**WORK TO BE COMPLETED**
The task calls for the lines below from the line with "Task: Open the lettering tool (letter A icon)" to the line with "Switch to form view mode icon", both ends included, copied exactly, without any pictures.

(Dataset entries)

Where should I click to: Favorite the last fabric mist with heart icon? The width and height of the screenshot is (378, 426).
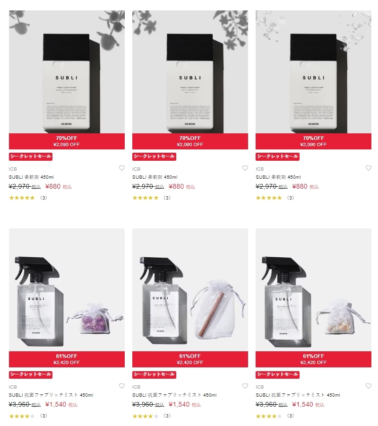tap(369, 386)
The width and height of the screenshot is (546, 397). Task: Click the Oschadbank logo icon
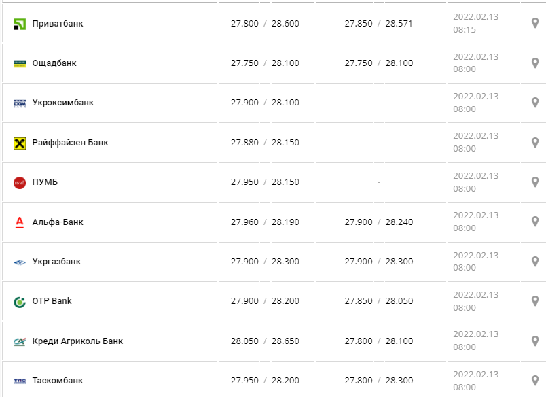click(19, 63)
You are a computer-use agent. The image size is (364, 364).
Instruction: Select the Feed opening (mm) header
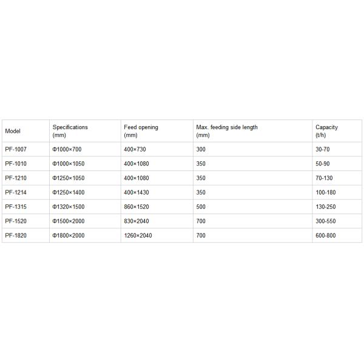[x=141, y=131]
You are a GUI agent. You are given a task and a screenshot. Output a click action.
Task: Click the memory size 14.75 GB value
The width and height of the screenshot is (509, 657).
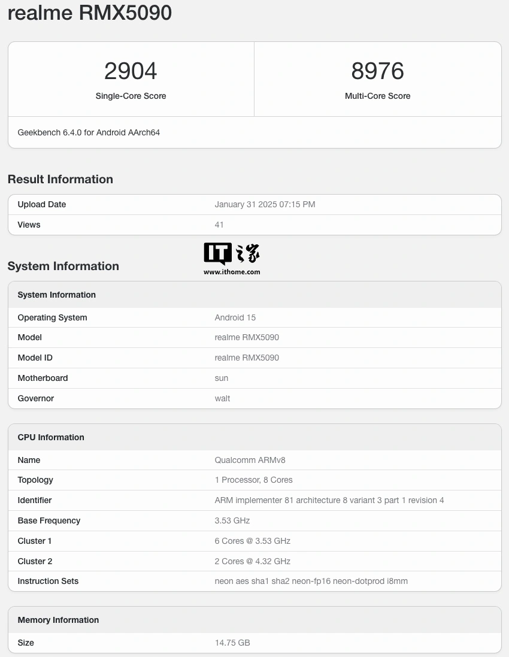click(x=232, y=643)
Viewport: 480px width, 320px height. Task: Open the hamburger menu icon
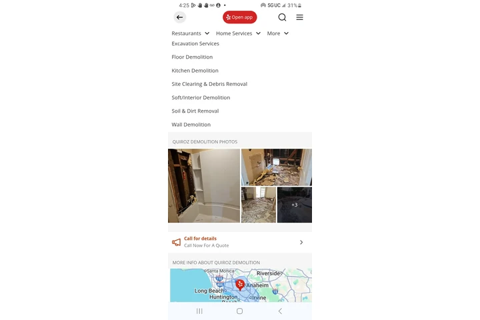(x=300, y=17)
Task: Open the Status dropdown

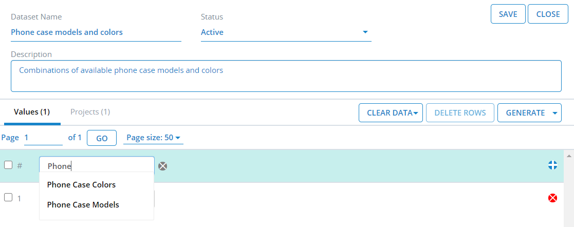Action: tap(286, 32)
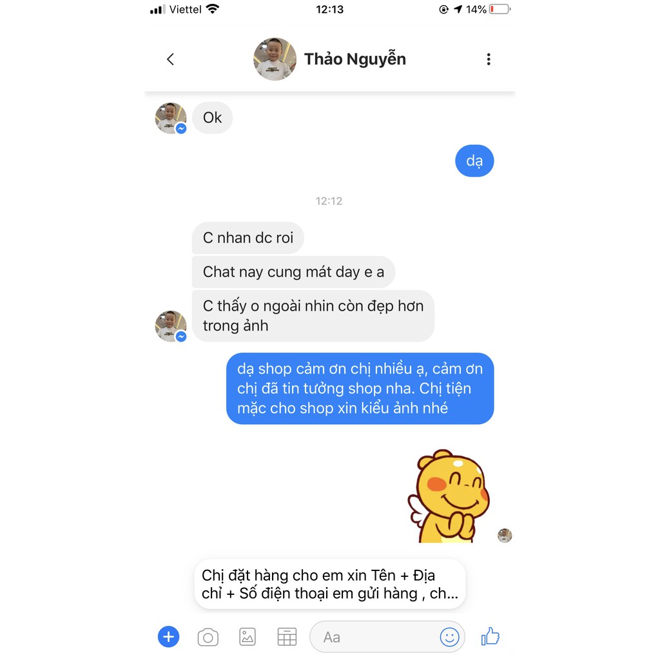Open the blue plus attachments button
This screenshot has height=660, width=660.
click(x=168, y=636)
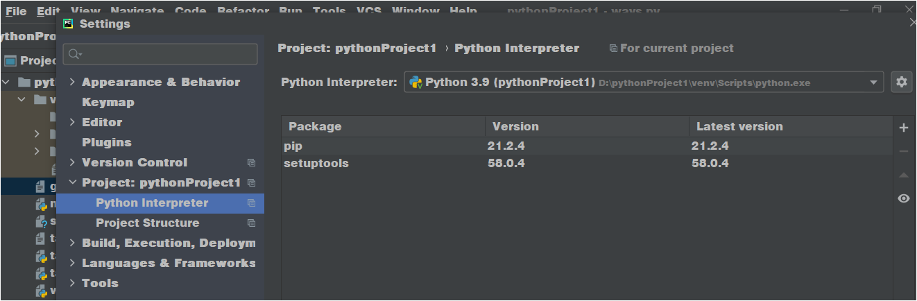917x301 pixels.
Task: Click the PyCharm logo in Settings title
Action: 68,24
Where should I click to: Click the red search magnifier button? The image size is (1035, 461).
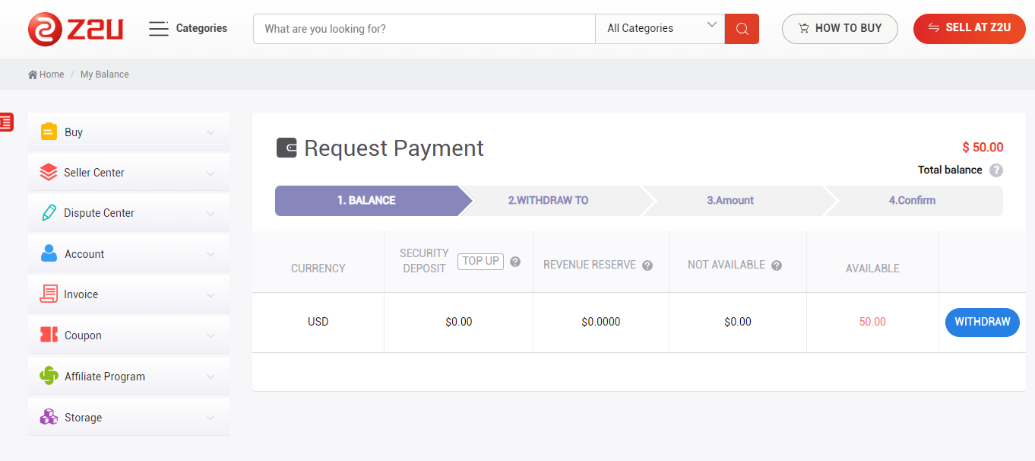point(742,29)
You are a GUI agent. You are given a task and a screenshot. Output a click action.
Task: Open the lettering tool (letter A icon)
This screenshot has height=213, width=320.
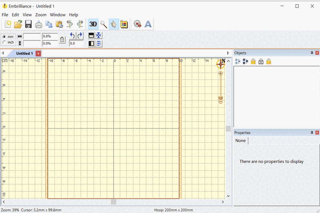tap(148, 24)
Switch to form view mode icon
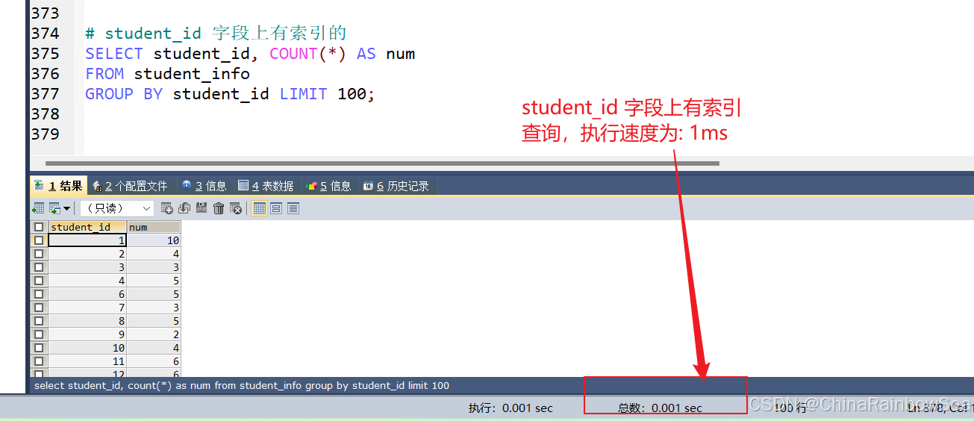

* * *

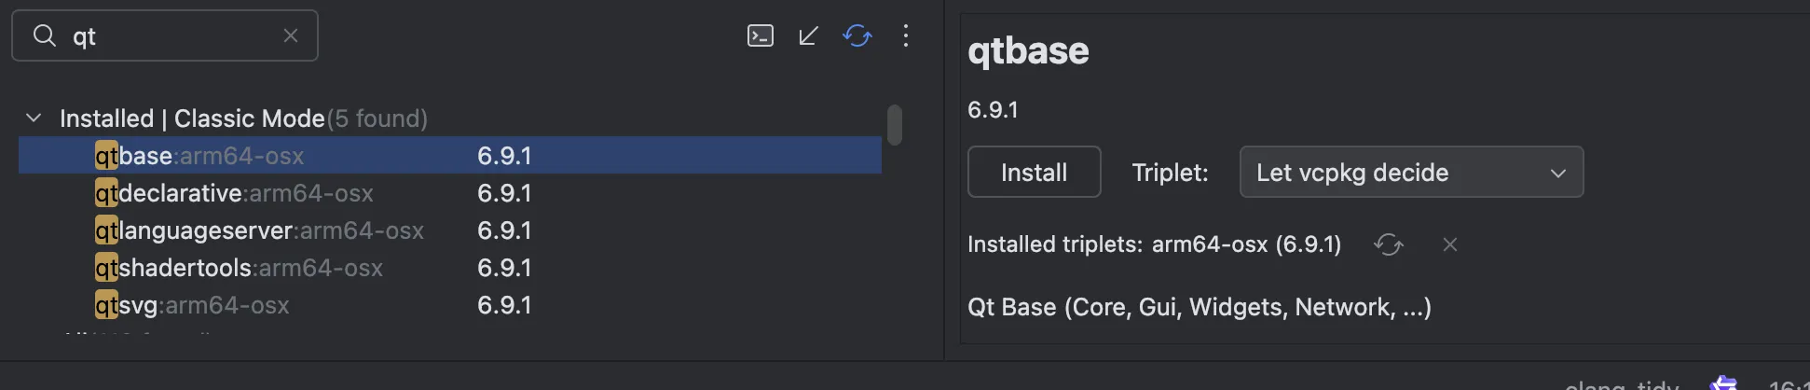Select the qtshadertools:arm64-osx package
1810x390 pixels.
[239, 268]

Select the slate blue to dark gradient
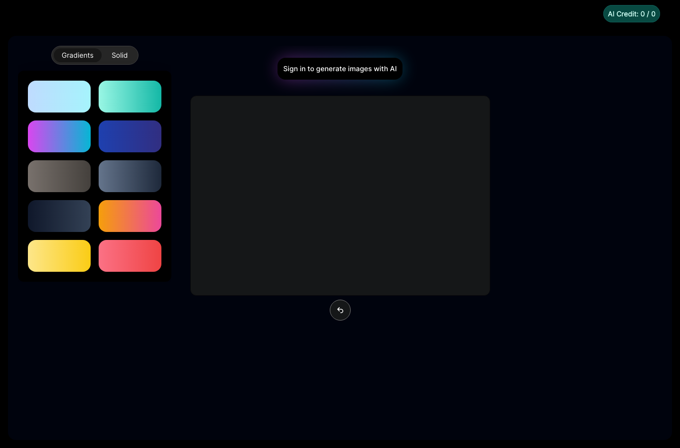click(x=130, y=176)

**YOUR RESPONSE**
Task: Open the lettering tool (letter A icon)
This screenshot has height=213, width=320.
tap(148, 24)
Switch to form view mode icon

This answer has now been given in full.